* **Brano scelto**:
----
Sebbene ci siano stati dei progressi nell’arrestare la perdita ed il degrado delle foreste, entrambi continuano a ritmi allarmanti.
Questo rapporto è un’analisi completa della deforestazione che collega i driver e le risposte a livello globale.Ai tropici e nelle zone sub-tropicali si concentrano almeno due terzi della perdita di copertura forestale globale dal 2000 al 2018.
La deforestazione è un fenomeno altalenante e le tendenze recenti indicano che continuerà ad aumentare a meno che non ci siano azioni collettive, approcci più integrati e calibrati su misura.INFRASTRUTTURE DRIVER
L’espansione dell’agricoltura commerciale (sia su grande che su piccola scala) e le colture arboree sono di gran lunga le maggiori cause di deforestazione, con la speculazione fondiaria che gioca sempre di più un ruolo determinante.
Infrastrutture e attività estrattive, in particolare l’espansione di quelle del settore minerario, sono tra le cause di deforestazione più impattanti.
Queste cause assumono forme diverse a seconda dei luoghi e mutano nel tempo.
Molteplici risposte per contrastare la deforestazione sono state proposte dalle istituzioni e da settori non governativi, ma tutti questi approcci hanno dimostrato dei limiti.
Le risposte territoriali, come le aree protette e responsabilmente gestite, il riconoscimento dei diritti di proprietà dei popoli indigeni e le moratorie sulla conversione dei terreni forestali, possono essere efficaci nel prevenire la perdita di specifiche foreste minacciate, ma non impediscono di fermare la deforestazione ai margini delle terre indigene.
È necessaria un’azione più ambiziosa che permetta un' estesa applicazione delle soluzioni più efficaci per fermare la deforestazione e il degrado delle foreste, tenendo in ampia considerazione equità e inclusione.
Alla fine, però, il vero impatto verrà dalla trasformazione dei nostri sistemi finanziari ed economici (compreso in particolare il sistema alimentare) e dei paradigmi di sviluppo che devono collocare al loro centro la natura e le persone.
FRONTI DI DEFORESTAZIONE
I 24 fronti di deforestazione oggetto di questo studio, coprono un’area di 710 milioni di ettari, il 50% di quest’ area è occupata da ecosistemi forestali (377 milioni ettari o circa un quinto della superficie forestale totale del mondo), con foreste primarie o intatte che ne costituiscono circa i due terzi (256 milioni di ettari).
Oltre il 10% della superficie forestale nei fronti di deforestazione, circa 43 milioni di ettari, è andata persa all’interno dei confini di questi fronti tra il 2004 e il 2017.
Quasi la metà della foresta esistente in questi fronti – circa il 45% – ha subito qualche tipo di frammentazione.
Le aree frammentate e i margini della foresta sono più inclini agli incendi e sono più suscettibili all’intervento umano a causa della maggiore accessibilità.
I DRIVER DELLA DEFORESTAZIONE VECCHIE E NUOVE TENDENZE
Conosciamo già molto sui driver di deforestazione, dall’agricoltura, alle piantagioni, ai pascoli, allo sviluppo delle infrastrutture e delle attività estrattive.
----
* **Dati grezzi**:

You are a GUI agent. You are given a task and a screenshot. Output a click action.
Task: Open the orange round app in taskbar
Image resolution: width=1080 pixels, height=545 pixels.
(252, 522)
----
* **Consegna**:
Prosegui il brano sulla deforestazione partendo dall'ultima frase riportata.

* **Svolgimento**:
Tuttavia le minacce tendono a variare nelle diverse regioni seguendo cambiamenti politici e di mercato.
Un filo conduttore è il costante sviluppo di infrastrutture stradali, associato all’espansione delle attività di estrazione e al taglio di foreste, che è spesso seguito dall’arrivo dell'agricoltura commerciale capitalista orientata al mercato.
La conversione all’agricoltura è anche legata alle condizioni climatiche e topografiche, all’organizzazione e sviluppo della logistica e alla speculazione fondiaria che tende a persistere nelle aree individuate come “fronti di deforestazione”.
Caratteristiche determinanti della deforestazione sono: in America Latina l’allevamento di bovini (Amazzonia) e la produzione di soia (Cherrado e Chaco); in Madagascar l’estrazione di legname e la coltivazione della palma da olio.
La deforestazione si espande anche in luoghi dove c’è una pressione dovuta a operazioni minerarie non regolamentate e all’espansione degli insediamenti umani.
Il taglio illegale su larga scala degli alberi, spesso per rifornire il mercato internazionale di legname, provoca il degrado dell’ecosistema ed è il preludio alla completa deforestazione, spesso seguita dall'espulsione delle popolazioni indigene.
Il prelievo del legname viene utilizzato anche per finanziare ulteriori operazioni di disboscamento negli stessi Fronti di Deforestazione.
La crescita economica e demografica, a livello globale, ha comportato l’aumento del consumo di cibo e la conseguente espansione dell’agricoltura commerciale.La crescente domanda di mercato alimenta la speculazione fondiaria e l’accaparramento di terreni sul suolo pubblico come su quello comunitario, fomentando attività che tendono a favorire élite locali e interessi aziendali.
Non va inoltre sottovalutato il fatto che i governi tendono a stimolare gli investimenti nell’agricoltura industriale e nelle industrie estrattive, collegandoli alla crescita economica, spesso dimenticando le esigenze delle popolazioni rurali che vivono in povertà, comprese le popolazioni indigene e le comunità locali che si affidano alle foreste come vera rete di sicurezza.
Le risposte alla deforestazione e ai suoi driver devono essere inclusive e adattate ai contesti locali e regionali, non universalistiche né calate dall'alto.
Devono essere accompagnate da condizioni che possano garantirne una durata di lungo periodo (ad esempio, un sostegno politico continuo), aumentare la loro diffusione, espanderne la portata nel tempo (ad es. abbassando i costi, migliorando la condivisione dei benefici o ridefinendo l’accesso al mercato).
Inoltre, dei buoni sistemi di monitoraggio sono fondamentali per affrontare l’illegalità, l’attuazione inadeguata o il rispetto solo parziale delle norme.
Approcci territoriali, incluse le aree protette e la conservazione, sono spesso efficaci nel ridurre la perdita di foreste; tuttavia mancano di capacità gestionali e risorse finanziarie, necessarie per renderli veramente efficaci.
Il riconoscimento dei diritti di proprietà e d'uso delle popolazioni indigene e delle comunità locali, insieme alle loro pratiche e forme di gestione, hanno spesso contribuito a proteggere le foreste per effetto di un efficace controllo locale.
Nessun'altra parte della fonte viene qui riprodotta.